Reproduce verbatim the lines of the records starting at the line containing "This screenshot has height=561, width=1200." and ending at the line containing "Looking at the screenshot, I should [131, 43].", both included, and nothing else.
## begin
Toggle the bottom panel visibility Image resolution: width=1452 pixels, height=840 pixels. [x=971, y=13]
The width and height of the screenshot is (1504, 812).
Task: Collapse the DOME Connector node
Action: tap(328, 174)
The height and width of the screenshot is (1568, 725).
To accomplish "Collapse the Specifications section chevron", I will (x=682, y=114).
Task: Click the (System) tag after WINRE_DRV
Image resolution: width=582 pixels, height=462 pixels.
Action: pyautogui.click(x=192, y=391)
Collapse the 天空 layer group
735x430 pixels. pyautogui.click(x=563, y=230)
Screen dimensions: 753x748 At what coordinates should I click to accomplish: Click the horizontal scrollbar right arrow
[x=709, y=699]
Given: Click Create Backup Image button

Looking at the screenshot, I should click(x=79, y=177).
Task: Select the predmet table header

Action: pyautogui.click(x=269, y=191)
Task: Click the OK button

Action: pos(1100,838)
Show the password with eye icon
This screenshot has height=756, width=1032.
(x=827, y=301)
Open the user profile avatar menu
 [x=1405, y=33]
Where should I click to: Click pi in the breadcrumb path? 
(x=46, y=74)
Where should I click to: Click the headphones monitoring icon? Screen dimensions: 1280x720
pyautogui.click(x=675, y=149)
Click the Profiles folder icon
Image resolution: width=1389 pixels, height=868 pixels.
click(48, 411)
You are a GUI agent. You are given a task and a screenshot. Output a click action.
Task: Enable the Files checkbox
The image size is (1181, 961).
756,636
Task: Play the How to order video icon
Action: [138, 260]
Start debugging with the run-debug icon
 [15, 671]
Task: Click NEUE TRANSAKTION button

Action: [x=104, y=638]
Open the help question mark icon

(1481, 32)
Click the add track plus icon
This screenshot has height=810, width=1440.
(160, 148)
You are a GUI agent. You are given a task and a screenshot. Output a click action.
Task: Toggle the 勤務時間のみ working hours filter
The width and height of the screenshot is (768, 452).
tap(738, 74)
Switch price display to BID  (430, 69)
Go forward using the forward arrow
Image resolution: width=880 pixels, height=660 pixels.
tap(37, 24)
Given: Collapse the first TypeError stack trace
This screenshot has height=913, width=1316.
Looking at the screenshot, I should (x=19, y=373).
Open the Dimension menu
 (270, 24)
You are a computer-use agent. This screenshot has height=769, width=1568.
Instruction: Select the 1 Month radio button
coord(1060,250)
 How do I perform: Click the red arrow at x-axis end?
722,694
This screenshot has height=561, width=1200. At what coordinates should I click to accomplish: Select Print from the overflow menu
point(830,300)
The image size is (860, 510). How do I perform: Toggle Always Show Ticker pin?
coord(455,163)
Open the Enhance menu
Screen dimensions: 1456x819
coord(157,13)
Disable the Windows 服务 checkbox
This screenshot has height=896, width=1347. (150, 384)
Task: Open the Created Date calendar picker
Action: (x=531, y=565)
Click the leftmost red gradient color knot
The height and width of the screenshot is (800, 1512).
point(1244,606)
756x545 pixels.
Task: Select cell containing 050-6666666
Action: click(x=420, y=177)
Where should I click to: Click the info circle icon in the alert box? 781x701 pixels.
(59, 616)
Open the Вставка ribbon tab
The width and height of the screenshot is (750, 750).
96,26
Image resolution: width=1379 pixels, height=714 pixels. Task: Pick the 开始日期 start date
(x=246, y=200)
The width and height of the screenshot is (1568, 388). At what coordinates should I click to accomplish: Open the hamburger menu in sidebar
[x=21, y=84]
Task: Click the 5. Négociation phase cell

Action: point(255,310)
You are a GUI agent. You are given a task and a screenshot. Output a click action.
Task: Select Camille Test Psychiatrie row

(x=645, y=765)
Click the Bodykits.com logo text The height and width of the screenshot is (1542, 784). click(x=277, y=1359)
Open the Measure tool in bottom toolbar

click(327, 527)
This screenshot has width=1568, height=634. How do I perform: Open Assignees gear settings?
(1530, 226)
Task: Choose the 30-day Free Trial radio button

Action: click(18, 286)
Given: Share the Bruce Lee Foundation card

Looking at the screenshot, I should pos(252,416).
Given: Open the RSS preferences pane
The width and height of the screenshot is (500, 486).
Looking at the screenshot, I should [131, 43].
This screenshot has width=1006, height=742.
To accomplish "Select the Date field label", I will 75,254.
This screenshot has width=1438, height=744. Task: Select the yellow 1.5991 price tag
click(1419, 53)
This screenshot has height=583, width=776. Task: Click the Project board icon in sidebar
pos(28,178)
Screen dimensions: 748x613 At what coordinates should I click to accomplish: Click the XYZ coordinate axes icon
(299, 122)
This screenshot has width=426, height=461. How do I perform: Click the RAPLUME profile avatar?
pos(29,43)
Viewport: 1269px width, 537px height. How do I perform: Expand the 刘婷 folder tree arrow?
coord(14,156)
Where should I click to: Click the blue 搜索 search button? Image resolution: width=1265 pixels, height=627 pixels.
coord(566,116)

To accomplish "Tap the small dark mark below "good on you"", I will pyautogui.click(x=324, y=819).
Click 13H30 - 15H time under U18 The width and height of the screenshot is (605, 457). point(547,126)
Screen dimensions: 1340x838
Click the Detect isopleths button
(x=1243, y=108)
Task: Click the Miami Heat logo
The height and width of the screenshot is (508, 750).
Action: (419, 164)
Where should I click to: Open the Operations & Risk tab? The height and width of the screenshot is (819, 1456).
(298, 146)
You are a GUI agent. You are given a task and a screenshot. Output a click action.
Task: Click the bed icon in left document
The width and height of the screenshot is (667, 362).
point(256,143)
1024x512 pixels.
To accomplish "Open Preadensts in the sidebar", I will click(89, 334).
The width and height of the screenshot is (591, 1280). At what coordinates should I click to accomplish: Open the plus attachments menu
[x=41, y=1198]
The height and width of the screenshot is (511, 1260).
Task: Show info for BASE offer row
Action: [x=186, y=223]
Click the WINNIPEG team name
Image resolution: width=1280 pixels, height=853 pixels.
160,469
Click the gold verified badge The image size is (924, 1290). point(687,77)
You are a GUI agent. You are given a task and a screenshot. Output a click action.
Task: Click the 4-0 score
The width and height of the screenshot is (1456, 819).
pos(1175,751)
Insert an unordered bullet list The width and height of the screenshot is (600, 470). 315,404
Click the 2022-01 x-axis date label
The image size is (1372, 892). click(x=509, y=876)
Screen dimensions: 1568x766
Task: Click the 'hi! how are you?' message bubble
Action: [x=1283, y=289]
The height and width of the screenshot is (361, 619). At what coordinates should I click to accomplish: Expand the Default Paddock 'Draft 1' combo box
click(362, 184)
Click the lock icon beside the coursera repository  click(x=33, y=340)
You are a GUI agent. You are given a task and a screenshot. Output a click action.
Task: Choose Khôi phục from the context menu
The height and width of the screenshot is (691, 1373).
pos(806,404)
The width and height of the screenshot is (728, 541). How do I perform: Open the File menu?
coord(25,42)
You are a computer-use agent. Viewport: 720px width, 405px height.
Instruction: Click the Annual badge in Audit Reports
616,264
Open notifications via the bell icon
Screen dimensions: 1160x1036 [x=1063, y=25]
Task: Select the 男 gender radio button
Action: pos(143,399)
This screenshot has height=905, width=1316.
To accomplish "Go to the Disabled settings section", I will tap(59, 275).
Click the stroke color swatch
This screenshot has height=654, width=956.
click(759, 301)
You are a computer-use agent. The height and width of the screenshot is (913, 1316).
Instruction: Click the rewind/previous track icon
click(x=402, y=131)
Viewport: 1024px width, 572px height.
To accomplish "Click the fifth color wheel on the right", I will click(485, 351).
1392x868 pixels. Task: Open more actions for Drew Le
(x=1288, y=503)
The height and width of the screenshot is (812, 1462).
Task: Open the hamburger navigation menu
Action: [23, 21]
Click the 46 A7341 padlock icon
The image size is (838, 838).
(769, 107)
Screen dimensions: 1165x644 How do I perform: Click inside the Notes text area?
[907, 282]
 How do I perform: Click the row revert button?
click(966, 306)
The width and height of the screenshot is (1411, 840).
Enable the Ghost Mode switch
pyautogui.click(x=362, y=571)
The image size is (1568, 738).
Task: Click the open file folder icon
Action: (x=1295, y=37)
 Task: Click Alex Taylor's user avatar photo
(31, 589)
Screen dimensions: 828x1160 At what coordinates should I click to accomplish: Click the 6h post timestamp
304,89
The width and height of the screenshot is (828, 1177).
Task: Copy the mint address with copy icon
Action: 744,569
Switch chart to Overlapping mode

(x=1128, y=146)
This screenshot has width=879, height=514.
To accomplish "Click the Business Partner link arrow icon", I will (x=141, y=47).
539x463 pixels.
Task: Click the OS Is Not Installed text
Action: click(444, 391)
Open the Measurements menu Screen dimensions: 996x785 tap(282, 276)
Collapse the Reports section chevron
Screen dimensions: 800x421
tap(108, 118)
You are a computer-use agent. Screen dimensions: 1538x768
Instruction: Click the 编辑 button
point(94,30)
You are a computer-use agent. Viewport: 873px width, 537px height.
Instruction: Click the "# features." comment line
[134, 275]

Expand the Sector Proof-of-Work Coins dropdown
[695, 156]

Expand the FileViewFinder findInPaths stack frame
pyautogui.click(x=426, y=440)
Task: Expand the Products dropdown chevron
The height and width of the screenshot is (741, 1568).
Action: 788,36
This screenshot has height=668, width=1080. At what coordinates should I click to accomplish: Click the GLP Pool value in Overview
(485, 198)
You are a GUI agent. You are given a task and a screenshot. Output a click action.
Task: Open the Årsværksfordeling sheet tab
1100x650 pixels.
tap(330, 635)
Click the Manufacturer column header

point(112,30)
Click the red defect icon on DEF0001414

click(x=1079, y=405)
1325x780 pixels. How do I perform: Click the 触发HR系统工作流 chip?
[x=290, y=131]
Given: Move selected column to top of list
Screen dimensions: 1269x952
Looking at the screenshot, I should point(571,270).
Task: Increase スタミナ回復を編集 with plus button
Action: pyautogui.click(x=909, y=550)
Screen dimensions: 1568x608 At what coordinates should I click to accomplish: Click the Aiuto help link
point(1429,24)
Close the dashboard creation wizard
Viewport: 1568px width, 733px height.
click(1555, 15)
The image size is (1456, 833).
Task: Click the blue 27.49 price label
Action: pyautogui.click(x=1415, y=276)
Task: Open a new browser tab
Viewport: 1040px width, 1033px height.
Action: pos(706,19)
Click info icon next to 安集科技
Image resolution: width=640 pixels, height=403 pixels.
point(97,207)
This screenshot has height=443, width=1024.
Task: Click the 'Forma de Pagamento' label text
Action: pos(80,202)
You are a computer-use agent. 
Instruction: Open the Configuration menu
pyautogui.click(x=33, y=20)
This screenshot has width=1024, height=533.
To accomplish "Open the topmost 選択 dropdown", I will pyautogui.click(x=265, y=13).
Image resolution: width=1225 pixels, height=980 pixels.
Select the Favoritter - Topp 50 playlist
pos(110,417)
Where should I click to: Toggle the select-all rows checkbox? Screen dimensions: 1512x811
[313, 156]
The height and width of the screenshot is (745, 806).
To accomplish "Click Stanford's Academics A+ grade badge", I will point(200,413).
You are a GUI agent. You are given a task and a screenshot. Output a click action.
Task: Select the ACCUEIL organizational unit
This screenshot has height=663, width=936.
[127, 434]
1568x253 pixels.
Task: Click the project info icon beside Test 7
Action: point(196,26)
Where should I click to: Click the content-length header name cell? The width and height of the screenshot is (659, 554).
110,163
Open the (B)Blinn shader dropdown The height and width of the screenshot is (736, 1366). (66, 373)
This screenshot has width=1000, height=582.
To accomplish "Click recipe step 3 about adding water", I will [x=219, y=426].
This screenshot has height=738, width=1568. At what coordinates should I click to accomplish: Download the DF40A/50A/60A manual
## end
**TASK OUTPUT:**
This screenshot has height=561, width=1200. At what coordinates should I click to accomplish: Select Print from the overflow menu
point(830,300)
The image size is (860, 510). How do I perform: Toggle Always Show Ticker pin?
coord(455,163)
Open the Enhance menu
Screen dimensions: 1456x819
coord(157,13)
Disable the Windows 服务 checkbox
This screenshot has height=896, width=1347. (150, 384)
Task: Open the Created Date calendar picker
Action: (x=531, y=565)
Click the leftmost red gradient color knot
The height and width of the screenshot is (800, 1512).
point(1244,606)
756x545 pixels.
Task: Select cell containing 050-6666666
Action: click(x=420, y=177)
Where should I click to: Click the info circle icon in the alert box? 781x701 pixels.
(59, 616)
Open the Вставка ribbon tab
The width and height of the screenshot is (750, 750).
96,26
Image resolution: width=1379 pixels, height=714 pixels. Task: Pick the 开始日期 start date
(x=246, y=200)
The width and height of the screenshot is (1568, 388). At what coordinates should I click to accomplish: Open the hamburger menu in sidebar
[x=21, y=84]
Task: Click the 5. Négociation phase cell

Action: point(255,310)
You are a GUI agent. You are given a task and a screenshot. Output a click action.
Task: Select Camille Test Psychiatrie row

(x=645, y=765)
Click the Bodykits.com logo text The height and width of the screenshot is (1542, 784). click(x=277, y=1359)
Open the Measure tool in bottom toolbar

click(327, 527)
This screenshot has width=1568, height=634. How do I perform: Open Assignees gear settings?
(1530, 226)
Task: Choose the 30-day Free Trial radio button

Action: click(18, 286)
Given: Share the Bruce Lee Foundation card

Looking at the screenshot, I should pos(252,416).
Given: Open the RSS preferences pane
The width and height of the screenshot is (500, 486).
Looking at the screenshot, I should [131, 43].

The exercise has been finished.